Joseph Neil Schulman (/'ʃuːlmən/; April 16, 1953 – August 10, 2019) was an American novelist who wrote Alongside Night (published 1979) and The Rainbow Cadenza (published 1983), which both received the Prometheus Award, a libertarian science fiction award. His third novel, Escape from Heaven, was also a finalist for the 2002 Prometheus Award. His fourth and last novel, The Fractal Man, was a finalist for the 2019 Prometheus Award.

==Biography==
Schulman was born in Forest Hills, Queens, New York City on April 16, 1953. He was the author of nine other books, including a short story collection, Nasty, Brutish, and Short Stories, Stopping Power: Why 70 Million Americans Own Guns, and The Robert Heinlein Interview and Other Heinleiniana.

He wrote the Twilight Zone episode "Profile in Silver", first broadcast on CBS March 7, 1986. Schulman died on August 10, 2019, at the age of 66, three days after suffering a pulmonary embolism.

==Filmmaking==
Schulman was the writer, director, executive producer (along with Nichelle Nichols) of the movie Lady Magdalene's, which was produced by Schulman's own company Jesulu Productions. The movie won three film-festival awards: "Best Cutting Edge Film" at the 2008 San Diego Black Film Festival, "Audience Choice – Feature-Length Narrative Film" at the 2008 Cinema City International Film Festival held on the Universal Hollywood Citywalk, and "Special Jury Prize for Libertarian Ideals" at the 2011 Anthem Film Festival/FreedomFest held at Bally's Las Vegas.

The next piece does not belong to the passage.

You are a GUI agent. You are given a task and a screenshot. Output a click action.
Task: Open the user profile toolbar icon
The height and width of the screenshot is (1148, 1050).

In 2013, Schulman completed production on a feature-film of Alongside Night, starring Kevin Sorbo, Jake Busey, Tim Russ, Garrett Wang, Mara Marini, and Gary Graham. The movie premiered in 2014 and had a limited theatrical release. It was released for streaming on iTunes, Amazon Video and Amazon Prime and as a Blu-ray/DVD combo pack.

==Views==
Schulman was a known proponent of the anarcho-capitalist, libertarian philosophy agorism, which was developed by Samuel Edward Konkin III. Though originally a supporter of the war on terror, he was opposed to U.S. military occupations or operations in the Middle East. Schulman also supported free trade and was against tariffs.

==Books==
Schulman is author of:
- Alongside Night (Crown Publishers, 1979; Pulpless.Com 1999) Libertarian Futurist Society gold medallion winner, 1989
- The Rainbow Cadenza (Simon & Schuster, 1983; Pulpless.Com, 2017) 1984 Prometheus Award winner for Best Libertarian SF Novel
- Self Control Not Gun Control (Synapse-Centurion, 1995; Pulpless.Com 1999)
- Profile in Silver and Other Screenwritings (Pulpless.Com, 1999)
- The Frame of the Century? (Pulpless.Com, 1999)
- Escape from Heaven (Pulpless.Com, 2002) 2003 Prometheus Award finalist for Best Libertarian SF Novel
- The Heartmost Desire (Pulpless.Com, 2013)
- Unchaining the Human Heart – A Revolutionary Manifesto (Pulpless.Com, 2017)
- I Met God – God without Religion, Scripture, or Faith (Pulpless.Com, 2017)
- Atheist to Believer (Pulpless.Com, 2017)
- J. Neil Schulman's The Book of Words (Pulpless.Com, 2017)
- The Fractal Man (Steve Heller Publishing, 2018) 2019 Prometheus Award finalist for Best Libertarian SF Novel
- Origitent: Why Original Content Is Property (Steve Heller Publishing, 2018)
- Why Original Content Is Property – Kindle edition by J. Neil Schulman, Wendy McElroy, Samuel Edward Konkin III, Stephan Kinsella, Steve Heller.